*Source records*:
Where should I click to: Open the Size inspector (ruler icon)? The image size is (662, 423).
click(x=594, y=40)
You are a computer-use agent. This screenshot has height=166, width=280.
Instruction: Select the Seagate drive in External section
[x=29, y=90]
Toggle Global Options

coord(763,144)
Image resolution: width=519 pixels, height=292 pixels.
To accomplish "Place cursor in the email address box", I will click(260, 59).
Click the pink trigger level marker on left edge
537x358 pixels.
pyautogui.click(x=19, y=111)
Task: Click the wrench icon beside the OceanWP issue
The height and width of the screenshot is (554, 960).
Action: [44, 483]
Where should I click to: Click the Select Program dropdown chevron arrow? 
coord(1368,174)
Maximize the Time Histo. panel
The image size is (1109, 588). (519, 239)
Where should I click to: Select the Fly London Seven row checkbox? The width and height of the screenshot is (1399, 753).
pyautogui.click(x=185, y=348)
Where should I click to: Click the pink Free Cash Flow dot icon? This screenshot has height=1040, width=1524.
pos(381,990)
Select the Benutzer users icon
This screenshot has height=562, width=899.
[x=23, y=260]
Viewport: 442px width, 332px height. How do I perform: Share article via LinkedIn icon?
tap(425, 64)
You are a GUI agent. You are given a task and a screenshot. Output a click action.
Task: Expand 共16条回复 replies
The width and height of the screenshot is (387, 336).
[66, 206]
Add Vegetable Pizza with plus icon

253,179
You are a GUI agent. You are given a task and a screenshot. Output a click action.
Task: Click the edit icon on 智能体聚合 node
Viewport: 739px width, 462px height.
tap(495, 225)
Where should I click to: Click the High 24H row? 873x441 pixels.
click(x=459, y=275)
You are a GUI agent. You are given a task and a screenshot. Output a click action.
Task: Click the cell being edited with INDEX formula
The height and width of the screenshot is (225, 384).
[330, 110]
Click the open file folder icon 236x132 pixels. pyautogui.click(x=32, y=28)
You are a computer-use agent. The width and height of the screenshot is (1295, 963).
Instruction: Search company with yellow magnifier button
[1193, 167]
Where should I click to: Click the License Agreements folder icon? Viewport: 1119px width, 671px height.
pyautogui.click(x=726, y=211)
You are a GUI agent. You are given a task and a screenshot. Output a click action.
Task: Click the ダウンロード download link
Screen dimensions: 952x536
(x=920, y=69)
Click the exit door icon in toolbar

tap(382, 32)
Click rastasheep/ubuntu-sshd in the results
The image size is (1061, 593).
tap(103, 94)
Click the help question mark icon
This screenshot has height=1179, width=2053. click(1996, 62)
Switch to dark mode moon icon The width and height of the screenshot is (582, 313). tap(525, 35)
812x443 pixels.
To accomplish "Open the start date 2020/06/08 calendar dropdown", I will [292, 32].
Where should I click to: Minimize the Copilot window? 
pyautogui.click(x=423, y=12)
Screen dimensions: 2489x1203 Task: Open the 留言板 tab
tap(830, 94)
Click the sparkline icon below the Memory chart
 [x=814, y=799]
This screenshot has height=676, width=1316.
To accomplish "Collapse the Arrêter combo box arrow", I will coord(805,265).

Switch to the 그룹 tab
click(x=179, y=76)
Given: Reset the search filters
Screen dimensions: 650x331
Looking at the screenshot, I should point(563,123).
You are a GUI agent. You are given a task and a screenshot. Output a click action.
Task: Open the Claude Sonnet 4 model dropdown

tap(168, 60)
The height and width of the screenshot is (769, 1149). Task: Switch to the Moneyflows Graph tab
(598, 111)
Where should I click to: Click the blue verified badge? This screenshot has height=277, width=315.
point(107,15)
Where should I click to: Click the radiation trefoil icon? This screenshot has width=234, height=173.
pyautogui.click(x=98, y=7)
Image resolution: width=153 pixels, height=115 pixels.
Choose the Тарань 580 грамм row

*Brief*:
Rewrite every line of the entries above as a Markdown table with the columns "Row" and "Line", leaving out blank lines.

*Written answer*:
| Row | Line |
|---|---|
| 1 | Where should I click to: Open the Size inspector (ruler icon)? The image size is (662, 423). |
| 2 | click(x=594, y=40) |
| 3 | You are a computer-use agent. This screenshot has height=166, width=280. |
| 4 | Instruction: Select the Seagate drive in External section |
| 5 | [x=29, y=90] |
| 6 | Toggle Global Options |
| 7 | coord(763,144) |
| 8 | Image resolution: width=519 pixels, height=292 pixels. |
| 9 | To accomplish "Place cursor in the email address box", I will click(260, 59). |
| 10 | Click the pink trigger level marker on left edge |
| 11 | 537x358 pixels. |
| 12 | pyautogui.click(x=19, y=111) |
| 13 | Task: Click the wrench icon beside the OceanWP issue |
| 14 | The height and width of the screenshot is (554, 960). |
| 15 | Action: [44, 483] |
| 16 | Where should I click to: Click the Select Program dropdown chevron arrow?  |
| 17 | coord(1368,174) |
| 18 | Maximize the Time Histo. panel |
| 19 | The image size is (1109, 588). (519, 239) |
| 20 | Where should I click to: Select the Fly London Seven row checkbox? The width and height of the screenshot is (1399, 753). |
| 21 | pyautogui.click(x=185, y=348) |
| 22 | Where should I click to: Click the pink Free Cash Flow dot icon? This screenshot has height=1040, width=1524. |
| 23 | pos(381,990) |
| 24 | Select the Benutzer users icon |
| 25 | This screenshot has height=562, width=899. |
| 26 | [x=23, y=260] |
| 27 | Viewport: 442px width, 332px height. How do I perform: Share article via LinkedIn icon? |
| 28 | tap(425, 64) |
| 29 | You are a GUI agent. You are given a task and a screenshot. Output a click action. |
| 30 | Task: Expand 共16条回复 replies |
| 31 | The width and height of the screenshot is (387, 336). |
| 32 | [66, 206] |
| 33 | Add Vegetable Pizza with plus icon |
| 34 | 253,179 |
| 35 | You are a GUI agent. You are given a task and a screenshot. Output a click action. |
| 36 | Task: Click the edit icon on 智能体聚合 node |
| 37 | Viewport: 739px width, 462px height. |
| 38 | tap(495, 225) |
| 39 | Where should I click to: Click the High 24H row? 873x441 pixels. |
| 40 | click(x=459, y=275) |
| 41 | You are a GUI agent. You are given a task and a screenshot. Output a click action. |
| 42 | Task: Click the cell being edited with INDEX formula |
| 43 | The height and width of the screenshot is (225, 384). |
| 44 | [330, 110] |
| 45 | Click the open file folder icon 236x132 pixels. pyautogui.click(x=32, y=28) |
| 46 | You are a computer-use agent. The width and height of the screenshot is (1295, 963). |
| 47 | Instruction: Search company with yellow magnifier button |
| 48 | [1193, 167] |
| 49 | Where should I click to: Click the License Agreements folder icon? Viewport: 1119px width, 671px height. |
| 50 | pyautogui.click(x=726, y=211) |
| 51 | You are a GUI agent. You are given a task and a screenshot. Output a click action. |
| 52 | Task: Click the ダウンロード download link |
| 53 | Screen dimensions: 952x536 |
| 54 | (x=920, y=69) |
| 55 | Click the exit door icon in toolbar |
| 56 | tap(382, 32) |
| 57 | Click rastasheep/ubuntu-sshd in the results |
| 58 | The image size is (1061, 593). |
| 59 | tap(103, 94) |
| 60 | Click the help question mark icon |
| 61 | This screenshot has height=1179, width=2053. click(1996, 62) |
| 62 | Switch to dark mode moon icon The width and height of the screenshot is (582, 313). tap(525, 35) |
| 63 | 812x443 pixels. |
| 64 | To accomplish "Open the start date 2020/06/08 calendar dropdown", I will [292, 32]. |
| 65 | Where should I click to: Minimize the Copilot window?  |
| 66 | pyautogui.click(x=423, y=12) |
| 67 | Screen dimensions: 2489x1203 Task: Open the 留言板 tab |
| 68 | tap(830, 94) |
| 69 | Click the sparkline icon below the Memory chart |
| 70 |  [x=814, y=799] |
| 71 | This screenshot has height=676, width=1316. |
| 72 | To accomplish "Collapse the Arrêter combo box arrow", I will coord(805,265). |
| 73 | Switch to the 그룹 tab |
| 74 | click(x=179, y=76) |
| 75 | Given: Reset the search filters |
| 76 | Screen dimensions: 650x331 |
| 77 | Looking at the screenshot, I should point(563,123). |
| 78 | You are a GUI agent. You are given a task and a screenshot. Output a click action. |
| 79 | Task: Open the Claude Sonnet 4 model dropdown |
| 80 | tap(168, 60) |
| 81 | The height and width of the screenshot is (769, 1149). Task: Switch to the Moneyflows Graph tab |
| 82 | (598, 111) |
| 83 | Where should I click to: Click the blue verified badge? This screenshot has height=277, width=315. |
| 84 | point(107,15) |
| 85 | Where should I click to: Click the radiation trefoil icon? This screenshot has width=234, height=173. |
| 86 | pyautogui.click(x=98, y=7) |
| 87 | Image resolution: width=153 pixels, height=115 pixels. |
| 88 | Choose the Тарань 580 грамм row |